(Dataset entries)
+++
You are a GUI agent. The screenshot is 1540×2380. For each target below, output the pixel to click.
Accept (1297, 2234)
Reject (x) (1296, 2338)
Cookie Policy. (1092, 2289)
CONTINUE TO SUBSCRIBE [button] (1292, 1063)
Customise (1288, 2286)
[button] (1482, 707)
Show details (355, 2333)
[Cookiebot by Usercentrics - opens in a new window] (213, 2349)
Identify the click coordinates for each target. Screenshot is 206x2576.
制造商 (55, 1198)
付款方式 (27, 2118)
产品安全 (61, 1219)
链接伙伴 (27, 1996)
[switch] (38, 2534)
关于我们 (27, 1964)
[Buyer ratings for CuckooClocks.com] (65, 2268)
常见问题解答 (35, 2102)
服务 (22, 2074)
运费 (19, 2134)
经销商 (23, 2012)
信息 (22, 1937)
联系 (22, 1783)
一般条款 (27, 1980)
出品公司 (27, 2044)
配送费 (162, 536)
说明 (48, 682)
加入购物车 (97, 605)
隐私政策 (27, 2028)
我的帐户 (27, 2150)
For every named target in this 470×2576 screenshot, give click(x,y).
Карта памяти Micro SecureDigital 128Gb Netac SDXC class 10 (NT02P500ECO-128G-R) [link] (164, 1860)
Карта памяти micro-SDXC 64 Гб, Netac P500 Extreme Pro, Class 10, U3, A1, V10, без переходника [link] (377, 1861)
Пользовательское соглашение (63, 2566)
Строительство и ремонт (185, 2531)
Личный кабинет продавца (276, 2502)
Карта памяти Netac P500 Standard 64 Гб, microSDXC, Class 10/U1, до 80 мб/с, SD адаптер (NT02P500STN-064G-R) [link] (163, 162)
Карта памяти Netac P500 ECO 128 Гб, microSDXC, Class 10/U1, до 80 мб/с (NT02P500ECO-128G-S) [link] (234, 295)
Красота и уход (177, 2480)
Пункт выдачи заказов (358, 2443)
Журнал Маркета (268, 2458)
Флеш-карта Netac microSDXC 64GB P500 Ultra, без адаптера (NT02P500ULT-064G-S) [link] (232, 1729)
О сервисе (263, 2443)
+++
* [WHAT THIS TASK INVOLVES]
Within the entries above, find the string "Netac" and return each line that holds it.

* [SOLUTION TO THE PROBLEM]
Карта памяти Micro SecureDigital 128Gb Netac SDXC class 10 (NT02P500ECO-128G-R) [link] (164, 1860)
Карта памяти micro-SDXC 64 Гб, Netac P500 Extreme Pro, Class 10, U3, A1, V10, без переходника [link] (377, 1861)
Карта памяти Netac P500 Standard 64 Гб, microSDXC, Class 10/U1, до 80 мб/с, SD адаптер (NT02P500STN-064G-R) [link] (163, 162)
Карта памяти Netac P500 ECO 128 Гб, microSDXC, Class 10/U1, до 80 мб/с (NT02P500ECO-128G-S) [link] (234, 295)
Флеш-карта Netac microSDXC 64GB P500 Ultra, без адаптера (NT02P500ULT-064G-S) [link] (232, 1729)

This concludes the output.